Herbstreit was the youngest of three siblings, John and Teri, who after their parents’ divorce lived with their mother, a struggling car sales person. When she didn’t sell a car, they didn’t eat. They often scrounged for food. Their father? Missing in action. But to give him his due, he may have taken one too many hard blows to the head while playing football for Ohio State. It changed him, Herbstreit’s mother claimed. Whatever the cause, his father was remote and withdrew from his kids’ life for long periods after the divorce. He married a woman who kicked John out of the house. Teri took over a big part of parenting her younger brother, giving up a big chunk of what should have been her fun years.
But Herbstreit revered his father, no matter what. When the family still lived together, he would go down to the basement and lovingly unpack his father’s football momentous from his days as a player and then coach at OSU. And there was his dad’s Captain’s Mug—the ultimate trophy.

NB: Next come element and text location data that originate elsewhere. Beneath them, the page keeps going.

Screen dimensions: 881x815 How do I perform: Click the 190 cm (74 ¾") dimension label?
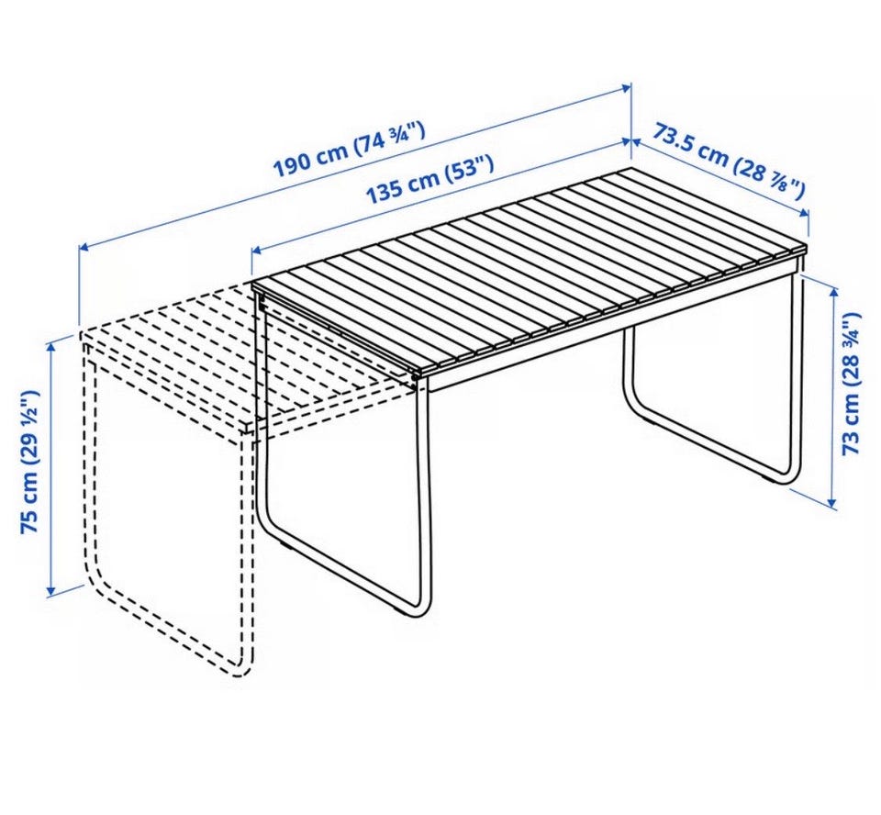point(349,150)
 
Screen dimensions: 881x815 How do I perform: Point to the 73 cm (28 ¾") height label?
point(853,382)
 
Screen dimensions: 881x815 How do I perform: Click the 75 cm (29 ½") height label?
point(29,462)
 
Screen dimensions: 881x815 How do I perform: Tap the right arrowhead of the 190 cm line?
point(627,88)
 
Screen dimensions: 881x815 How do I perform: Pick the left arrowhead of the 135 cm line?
point(255,251)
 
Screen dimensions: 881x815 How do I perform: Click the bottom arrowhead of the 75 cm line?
point(51,590)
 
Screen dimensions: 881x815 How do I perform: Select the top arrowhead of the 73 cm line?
point(833,289)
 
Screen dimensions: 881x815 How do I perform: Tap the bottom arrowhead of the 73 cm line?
point(833,502)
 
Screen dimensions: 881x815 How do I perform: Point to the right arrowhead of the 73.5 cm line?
point(805,212)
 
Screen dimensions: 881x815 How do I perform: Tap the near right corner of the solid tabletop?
point(417,374)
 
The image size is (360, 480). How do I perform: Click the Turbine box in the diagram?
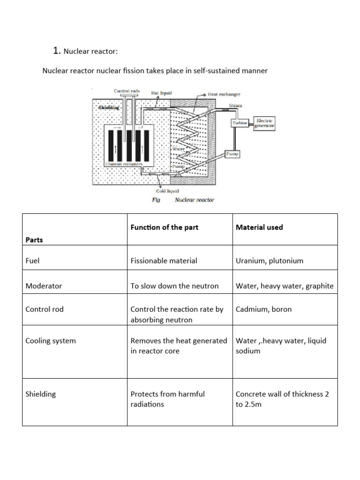239,123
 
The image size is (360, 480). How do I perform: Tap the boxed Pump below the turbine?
232,153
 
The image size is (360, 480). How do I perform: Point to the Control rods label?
127,90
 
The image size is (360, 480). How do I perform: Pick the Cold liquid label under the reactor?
167,191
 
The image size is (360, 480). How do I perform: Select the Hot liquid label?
162,93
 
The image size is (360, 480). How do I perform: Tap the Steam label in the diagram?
235,106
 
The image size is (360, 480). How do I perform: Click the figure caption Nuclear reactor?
195,200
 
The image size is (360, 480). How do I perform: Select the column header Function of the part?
164,227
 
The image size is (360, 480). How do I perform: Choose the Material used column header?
259,227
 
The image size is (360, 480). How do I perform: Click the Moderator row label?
44,285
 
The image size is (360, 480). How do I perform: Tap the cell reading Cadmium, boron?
263,309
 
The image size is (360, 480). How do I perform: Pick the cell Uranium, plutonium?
270,261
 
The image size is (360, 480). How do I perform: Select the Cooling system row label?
50,341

And in Herbstreit’s last year at Ohio, he would get his own OSU Captain’s Mug.
How often does that happen?
“In 130 years in football it’s happened three times,” says Herbstreit, who after a pause adds, “some kids go through divorce angry, I never had that, I just wanted my dad. He was my hero—he was Zeus, he was Superman, when I finally got voted captain, the first person I wanted to call was my dad.”
But his father had a hard time listening. It taught Herbstreit, the father of four sons, how important it was to listen to his kids.
After his senior year, Herbstreit was offered a totally awesome job as a medical supply sales rep—six figures, a company car, and 401k plan. But he wanted to be a sports talk show host and he also had an offer doing just that. It paid $12,000 with no benefits. Seems like an easy decision.
It was.
Herbstreit took the radio sports job with WBNS 1460. He worked his way up and up and until he got the call.
A try out for College Game Day. He was a disaster—he was visibly sweating and his face turned bright red. Afterwards the only thing Herbstreit could remember was that he jabbered away but not what he said. Oh and he did recall Lee Corso kindly telling him over and over again to relax. It was bust he thought, knowing he was up against the much better known Mike Adamle who was considered a shoo-in for the job.
But we know how it turned out. Herbstreit has been on College GameDay for more than 30 years.
As long as we’re talking football, does Herbstreit have any comments on Justin Fields, the new Chicago Bears quarterback?
“Congratulations, congratulations, you’ve got a great player, who has a chip on his shoulder and is competitive, the players will love their teammate,” says Herbstreit in what is music to the ears of Bears fan.